Pope Francis Appoints Vatican Reform Board

By
VATICAN CITY, VATICAN - MARCH 19:  Pope Francis drives through the crowds during the Inauguration Mass for the Pope in St Peter's Square on March 19, 2013 in Vatican City, Vatican. The mass is being held in front of an expected crowd of up to one million pilgrims and faithful who have filled the square and the surrounding streets to see the former Cardinal of Buenos Aires officially take up his role as pontiff.  (Photo by Spencer Platt/Getty Images)
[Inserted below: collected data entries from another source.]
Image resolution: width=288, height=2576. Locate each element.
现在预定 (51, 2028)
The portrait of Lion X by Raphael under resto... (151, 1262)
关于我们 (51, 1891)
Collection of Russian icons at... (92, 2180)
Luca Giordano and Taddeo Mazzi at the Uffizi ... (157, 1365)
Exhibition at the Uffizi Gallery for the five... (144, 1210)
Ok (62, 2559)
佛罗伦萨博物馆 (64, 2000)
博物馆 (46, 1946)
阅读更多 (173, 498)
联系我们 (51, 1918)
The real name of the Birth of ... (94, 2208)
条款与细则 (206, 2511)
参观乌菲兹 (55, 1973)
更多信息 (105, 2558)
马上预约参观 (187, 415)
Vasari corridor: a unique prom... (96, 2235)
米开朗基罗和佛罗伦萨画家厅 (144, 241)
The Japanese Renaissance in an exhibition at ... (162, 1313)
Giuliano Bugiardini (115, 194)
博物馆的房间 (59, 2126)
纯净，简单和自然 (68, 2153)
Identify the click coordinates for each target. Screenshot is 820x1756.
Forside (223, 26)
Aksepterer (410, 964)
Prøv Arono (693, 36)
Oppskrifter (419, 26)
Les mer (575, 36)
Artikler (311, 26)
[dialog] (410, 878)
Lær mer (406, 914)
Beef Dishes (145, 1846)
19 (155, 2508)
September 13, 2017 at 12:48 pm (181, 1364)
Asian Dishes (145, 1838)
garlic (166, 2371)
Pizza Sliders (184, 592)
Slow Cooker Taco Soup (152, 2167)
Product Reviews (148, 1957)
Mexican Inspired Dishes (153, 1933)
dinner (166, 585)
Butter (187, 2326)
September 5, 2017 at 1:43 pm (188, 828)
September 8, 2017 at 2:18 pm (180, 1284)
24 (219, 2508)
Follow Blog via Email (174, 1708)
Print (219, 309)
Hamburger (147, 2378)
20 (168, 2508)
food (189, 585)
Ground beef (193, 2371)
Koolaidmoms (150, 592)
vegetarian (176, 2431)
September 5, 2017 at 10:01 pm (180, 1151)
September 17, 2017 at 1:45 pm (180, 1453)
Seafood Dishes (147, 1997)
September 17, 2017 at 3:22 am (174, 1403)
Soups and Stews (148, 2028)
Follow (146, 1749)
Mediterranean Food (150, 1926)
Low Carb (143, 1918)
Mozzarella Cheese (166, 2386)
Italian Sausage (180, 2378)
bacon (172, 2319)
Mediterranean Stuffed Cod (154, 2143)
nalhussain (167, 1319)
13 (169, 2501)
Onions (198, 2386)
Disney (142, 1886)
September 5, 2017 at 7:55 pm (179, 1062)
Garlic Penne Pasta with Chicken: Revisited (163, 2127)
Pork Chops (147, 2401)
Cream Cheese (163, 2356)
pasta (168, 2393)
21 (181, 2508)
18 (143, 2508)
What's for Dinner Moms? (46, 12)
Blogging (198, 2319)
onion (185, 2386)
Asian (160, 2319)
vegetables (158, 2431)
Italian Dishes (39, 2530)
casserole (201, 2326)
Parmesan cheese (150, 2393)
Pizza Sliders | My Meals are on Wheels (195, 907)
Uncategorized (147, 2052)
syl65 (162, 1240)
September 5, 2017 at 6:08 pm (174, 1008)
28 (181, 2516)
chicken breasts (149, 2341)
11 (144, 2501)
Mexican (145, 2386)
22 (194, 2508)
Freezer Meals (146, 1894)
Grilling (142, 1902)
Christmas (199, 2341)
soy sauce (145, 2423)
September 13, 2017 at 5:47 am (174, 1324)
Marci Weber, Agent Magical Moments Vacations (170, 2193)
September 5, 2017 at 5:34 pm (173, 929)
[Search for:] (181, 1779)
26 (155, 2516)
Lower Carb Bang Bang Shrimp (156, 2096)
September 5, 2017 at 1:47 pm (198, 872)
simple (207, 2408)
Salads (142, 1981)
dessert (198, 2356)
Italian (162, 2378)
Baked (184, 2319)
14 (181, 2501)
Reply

Photo: Spencer Platt/2013 Getty Images

On Saturday morning, Vatican officials announced that Pope Francis had selected eight cardinals from all over the world to study 1988's Apostolic Constitution of Pope John Paul II with an eye toward reforming the Catholic Church. While the group's formation sounds like good news for those who'd hoped that Francis would usher in a period of (relative) change, a spokesman was sure to mention that "its main function is to 'advise' the pope" and that it "has no legislative power." Still, the National Catholic Reporter's John Allen points out that the advisory board's makeup — it only includes one member of the Roman Curia, which is the central governing body of the Church — at least indicates that Francis is open to listening to people outside the establishment responsible for the Vatican's current, less-than-stellar image.